PROBLEM DETAILS:
Write out the lines of the material as a numbered list, starting with the line that contains "Given: Go to previous message with up arrow" and running through the last line, both included. Leave out any blank lines.

** start RECORDS TO PROCESS **

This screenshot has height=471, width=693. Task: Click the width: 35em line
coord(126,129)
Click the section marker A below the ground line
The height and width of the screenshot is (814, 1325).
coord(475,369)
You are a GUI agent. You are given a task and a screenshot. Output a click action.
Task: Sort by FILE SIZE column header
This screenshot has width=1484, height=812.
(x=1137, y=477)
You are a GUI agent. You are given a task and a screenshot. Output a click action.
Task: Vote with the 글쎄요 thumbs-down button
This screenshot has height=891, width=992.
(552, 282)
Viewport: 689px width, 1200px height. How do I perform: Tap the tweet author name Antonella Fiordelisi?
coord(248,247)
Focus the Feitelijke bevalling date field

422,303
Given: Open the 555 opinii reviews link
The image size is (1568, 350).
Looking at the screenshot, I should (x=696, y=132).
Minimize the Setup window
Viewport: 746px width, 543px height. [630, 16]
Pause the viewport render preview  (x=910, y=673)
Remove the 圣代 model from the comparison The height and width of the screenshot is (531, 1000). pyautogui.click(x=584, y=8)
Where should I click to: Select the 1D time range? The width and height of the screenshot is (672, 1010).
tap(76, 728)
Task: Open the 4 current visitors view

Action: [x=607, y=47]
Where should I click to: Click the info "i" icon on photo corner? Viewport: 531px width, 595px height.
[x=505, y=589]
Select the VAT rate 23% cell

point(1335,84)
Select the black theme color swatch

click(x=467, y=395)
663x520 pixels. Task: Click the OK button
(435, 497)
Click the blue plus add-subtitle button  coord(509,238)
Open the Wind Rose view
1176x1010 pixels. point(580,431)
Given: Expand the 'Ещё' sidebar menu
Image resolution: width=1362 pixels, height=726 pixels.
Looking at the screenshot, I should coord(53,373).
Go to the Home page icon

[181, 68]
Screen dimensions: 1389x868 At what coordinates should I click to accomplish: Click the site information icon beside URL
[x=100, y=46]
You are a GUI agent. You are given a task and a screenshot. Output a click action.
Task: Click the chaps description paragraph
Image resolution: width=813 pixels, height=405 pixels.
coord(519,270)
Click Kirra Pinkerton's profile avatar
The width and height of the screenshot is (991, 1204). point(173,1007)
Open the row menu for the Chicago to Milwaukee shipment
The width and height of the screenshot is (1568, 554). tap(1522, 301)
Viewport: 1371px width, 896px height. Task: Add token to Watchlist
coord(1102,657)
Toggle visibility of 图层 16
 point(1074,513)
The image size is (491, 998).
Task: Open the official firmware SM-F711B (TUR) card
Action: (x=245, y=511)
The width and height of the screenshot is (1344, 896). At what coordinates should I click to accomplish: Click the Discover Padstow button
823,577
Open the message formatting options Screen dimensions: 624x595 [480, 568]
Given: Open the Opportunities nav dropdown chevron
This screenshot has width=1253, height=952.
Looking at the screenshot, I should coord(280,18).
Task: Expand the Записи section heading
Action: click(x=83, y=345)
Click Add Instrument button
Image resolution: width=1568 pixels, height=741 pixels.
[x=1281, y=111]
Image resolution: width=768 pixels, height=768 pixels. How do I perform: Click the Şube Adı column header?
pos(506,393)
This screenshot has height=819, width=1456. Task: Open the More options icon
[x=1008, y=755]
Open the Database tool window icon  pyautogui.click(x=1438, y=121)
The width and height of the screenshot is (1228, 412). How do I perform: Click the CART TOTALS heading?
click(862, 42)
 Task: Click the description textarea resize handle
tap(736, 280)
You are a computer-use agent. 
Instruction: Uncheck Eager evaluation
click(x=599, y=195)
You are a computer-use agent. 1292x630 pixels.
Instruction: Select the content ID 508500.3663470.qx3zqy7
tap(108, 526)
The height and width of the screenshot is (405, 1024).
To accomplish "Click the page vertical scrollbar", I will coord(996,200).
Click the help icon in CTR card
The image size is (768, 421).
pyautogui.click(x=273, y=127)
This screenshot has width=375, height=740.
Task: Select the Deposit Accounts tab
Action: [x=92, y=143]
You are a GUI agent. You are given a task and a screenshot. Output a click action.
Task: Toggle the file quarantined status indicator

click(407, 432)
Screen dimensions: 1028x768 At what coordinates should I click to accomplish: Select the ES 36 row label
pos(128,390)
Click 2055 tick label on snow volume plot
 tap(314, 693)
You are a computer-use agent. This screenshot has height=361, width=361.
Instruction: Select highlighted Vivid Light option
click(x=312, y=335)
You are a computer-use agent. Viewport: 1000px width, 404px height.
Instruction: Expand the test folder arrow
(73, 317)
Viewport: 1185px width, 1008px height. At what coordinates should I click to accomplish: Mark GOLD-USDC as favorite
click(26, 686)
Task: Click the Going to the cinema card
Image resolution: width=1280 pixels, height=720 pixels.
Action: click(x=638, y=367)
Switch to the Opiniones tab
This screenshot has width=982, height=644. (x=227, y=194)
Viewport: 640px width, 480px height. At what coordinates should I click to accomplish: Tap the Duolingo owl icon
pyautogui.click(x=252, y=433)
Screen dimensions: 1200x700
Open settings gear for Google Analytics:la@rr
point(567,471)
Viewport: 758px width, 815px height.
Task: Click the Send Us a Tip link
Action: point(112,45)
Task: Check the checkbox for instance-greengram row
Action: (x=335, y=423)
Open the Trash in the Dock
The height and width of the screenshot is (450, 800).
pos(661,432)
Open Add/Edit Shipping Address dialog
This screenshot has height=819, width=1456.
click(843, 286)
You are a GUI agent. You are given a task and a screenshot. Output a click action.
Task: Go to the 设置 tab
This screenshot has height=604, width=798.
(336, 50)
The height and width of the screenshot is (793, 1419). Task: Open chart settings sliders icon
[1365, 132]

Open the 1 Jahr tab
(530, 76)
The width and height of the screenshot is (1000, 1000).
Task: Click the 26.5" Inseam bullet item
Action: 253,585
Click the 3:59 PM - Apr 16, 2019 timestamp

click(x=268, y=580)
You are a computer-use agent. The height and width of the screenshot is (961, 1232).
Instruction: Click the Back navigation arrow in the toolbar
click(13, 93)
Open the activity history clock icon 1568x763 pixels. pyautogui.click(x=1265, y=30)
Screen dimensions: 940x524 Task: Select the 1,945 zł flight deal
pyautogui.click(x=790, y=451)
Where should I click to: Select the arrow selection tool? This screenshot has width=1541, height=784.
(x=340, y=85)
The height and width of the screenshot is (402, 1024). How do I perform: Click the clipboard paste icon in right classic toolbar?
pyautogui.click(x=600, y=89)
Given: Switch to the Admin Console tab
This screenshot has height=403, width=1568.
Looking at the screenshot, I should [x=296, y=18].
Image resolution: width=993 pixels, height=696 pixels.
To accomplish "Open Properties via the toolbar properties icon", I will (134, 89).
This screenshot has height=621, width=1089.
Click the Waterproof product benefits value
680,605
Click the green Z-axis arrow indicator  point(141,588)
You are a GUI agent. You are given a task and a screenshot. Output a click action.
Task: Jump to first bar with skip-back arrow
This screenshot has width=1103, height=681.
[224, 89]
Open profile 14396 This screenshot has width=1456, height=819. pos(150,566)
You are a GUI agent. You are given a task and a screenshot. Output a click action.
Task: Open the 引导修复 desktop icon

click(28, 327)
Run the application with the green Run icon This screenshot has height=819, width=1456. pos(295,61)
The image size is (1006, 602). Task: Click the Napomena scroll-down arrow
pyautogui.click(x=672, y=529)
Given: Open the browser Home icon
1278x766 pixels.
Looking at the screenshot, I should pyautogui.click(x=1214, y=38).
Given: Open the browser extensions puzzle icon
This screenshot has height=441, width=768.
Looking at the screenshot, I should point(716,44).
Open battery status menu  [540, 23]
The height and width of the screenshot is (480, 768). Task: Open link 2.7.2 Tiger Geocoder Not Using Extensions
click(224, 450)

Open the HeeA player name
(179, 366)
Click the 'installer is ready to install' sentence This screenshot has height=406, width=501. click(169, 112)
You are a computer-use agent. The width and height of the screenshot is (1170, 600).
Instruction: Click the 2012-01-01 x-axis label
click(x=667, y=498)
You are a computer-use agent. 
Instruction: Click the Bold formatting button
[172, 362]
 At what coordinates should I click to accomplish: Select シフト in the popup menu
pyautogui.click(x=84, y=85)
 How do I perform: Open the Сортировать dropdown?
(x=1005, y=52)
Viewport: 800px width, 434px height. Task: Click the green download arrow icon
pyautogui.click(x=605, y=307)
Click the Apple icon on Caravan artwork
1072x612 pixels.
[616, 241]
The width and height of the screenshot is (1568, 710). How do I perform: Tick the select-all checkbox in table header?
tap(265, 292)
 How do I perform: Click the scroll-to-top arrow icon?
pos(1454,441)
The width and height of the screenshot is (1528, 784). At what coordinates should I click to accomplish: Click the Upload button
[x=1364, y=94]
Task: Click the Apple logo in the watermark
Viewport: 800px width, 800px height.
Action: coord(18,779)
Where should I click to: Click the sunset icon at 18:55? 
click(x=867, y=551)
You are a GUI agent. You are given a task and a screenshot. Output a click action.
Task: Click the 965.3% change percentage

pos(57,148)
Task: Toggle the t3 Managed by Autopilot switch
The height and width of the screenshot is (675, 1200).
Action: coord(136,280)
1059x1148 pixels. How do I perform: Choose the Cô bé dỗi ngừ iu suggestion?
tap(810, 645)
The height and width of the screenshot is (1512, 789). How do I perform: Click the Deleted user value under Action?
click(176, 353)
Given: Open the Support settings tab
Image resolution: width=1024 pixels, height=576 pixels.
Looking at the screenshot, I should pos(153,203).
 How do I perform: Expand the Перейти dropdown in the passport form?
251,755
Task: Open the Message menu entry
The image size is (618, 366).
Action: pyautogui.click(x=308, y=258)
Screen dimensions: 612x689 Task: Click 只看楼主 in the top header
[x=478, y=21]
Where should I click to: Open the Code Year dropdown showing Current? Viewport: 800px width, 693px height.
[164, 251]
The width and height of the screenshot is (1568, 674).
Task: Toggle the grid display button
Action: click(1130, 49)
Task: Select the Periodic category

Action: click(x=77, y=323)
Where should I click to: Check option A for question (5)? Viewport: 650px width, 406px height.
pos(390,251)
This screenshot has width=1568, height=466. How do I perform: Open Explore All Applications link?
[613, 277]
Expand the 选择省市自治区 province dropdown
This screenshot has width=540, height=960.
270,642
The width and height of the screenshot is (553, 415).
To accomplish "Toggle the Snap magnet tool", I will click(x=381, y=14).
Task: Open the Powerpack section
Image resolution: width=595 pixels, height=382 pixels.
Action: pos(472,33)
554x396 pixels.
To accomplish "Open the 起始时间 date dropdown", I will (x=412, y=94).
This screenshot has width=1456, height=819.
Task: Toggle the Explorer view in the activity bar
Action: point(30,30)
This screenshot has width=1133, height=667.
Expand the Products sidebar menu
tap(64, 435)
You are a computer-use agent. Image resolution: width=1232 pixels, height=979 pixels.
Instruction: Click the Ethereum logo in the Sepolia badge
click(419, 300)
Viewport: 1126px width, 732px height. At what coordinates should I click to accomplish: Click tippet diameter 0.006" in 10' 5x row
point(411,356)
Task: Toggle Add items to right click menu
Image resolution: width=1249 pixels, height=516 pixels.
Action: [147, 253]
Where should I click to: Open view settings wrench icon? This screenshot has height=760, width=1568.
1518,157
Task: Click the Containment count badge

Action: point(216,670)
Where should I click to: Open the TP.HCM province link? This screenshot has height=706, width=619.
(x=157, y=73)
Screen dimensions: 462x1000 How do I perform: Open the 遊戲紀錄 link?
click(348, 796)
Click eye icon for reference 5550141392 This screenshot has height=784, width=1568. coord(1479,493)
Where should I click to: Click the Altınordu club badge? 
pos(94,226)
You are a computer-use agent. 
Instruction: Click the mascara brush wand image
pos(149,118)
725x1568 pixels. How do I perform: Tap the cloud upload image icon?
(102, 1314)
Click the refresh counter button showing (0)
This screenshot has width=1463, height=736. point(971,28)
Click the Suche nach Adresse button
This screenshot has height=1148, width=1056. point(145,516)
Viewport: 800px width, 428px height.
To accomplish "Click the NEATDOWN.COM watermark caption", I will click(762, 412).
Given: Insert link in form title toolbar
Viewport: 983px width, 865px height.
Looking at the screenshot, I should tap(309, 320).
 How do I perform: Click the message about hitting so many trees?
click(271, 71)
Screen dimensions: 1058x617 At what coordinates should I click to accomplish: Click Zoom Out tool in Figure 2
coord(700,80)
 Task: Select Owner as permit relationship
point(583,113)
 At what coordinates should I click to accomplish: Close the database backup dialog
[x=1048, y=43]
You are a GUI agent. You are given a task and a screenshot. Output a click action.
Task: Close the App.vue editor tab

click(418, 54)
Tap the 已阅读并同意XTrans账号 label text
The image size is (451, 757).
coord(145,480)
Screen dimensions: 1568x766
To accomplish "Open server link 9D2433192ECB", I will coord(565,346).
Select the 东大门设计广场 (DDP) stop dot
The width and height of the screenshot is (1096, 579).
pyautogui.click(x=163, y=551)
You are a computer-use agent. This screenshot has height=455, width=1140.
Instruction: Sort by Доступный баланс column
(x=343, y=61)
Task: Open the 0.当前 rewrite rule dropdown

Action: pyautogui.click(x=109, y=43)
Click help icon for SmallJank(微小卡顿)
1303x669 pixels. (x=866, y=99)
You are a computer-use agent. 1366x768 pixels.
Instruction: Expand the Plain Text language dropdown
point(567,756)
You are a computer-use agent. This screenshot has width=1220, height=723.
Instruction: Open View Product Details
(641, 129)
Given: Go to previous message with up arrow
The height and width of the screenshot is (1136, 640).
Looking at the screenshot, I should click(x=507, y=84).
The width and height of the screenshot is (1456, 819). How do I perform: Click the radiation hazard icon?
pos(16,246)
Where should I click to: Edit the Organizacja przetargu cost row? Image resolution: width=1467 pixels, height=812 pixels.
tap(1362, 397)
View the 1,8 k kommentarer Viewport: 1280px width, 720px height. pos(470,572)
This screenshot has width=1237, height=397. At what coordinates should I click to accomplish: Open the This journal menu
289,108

** end RECORDS TO PROCESS **

THE REPLY:
1. Given: Go to previous message with up arrow
2. The height and width of the screenshot is (1136, 640).
3. Looking at the screenshot, I should click(x=507, y=84).
4. The width and height of the screenshot is (1456, 819). How do I perform: Click the radiation hazard icon?
5. pos(16,246)
6. Where should I click to: Edit the Organizacja przetargu cost row? Image resolution: width=1467 pixels, height=812 pixels.
7. tap(1362, 397)
8. View the 1,8 k kommentarer Viewport: 1280px width, 720px height. pos(470,572)
9. This screenshot has width=1237, height=397. At what coordinates should I click to accomplish: Open the This journal menu
10. 289,108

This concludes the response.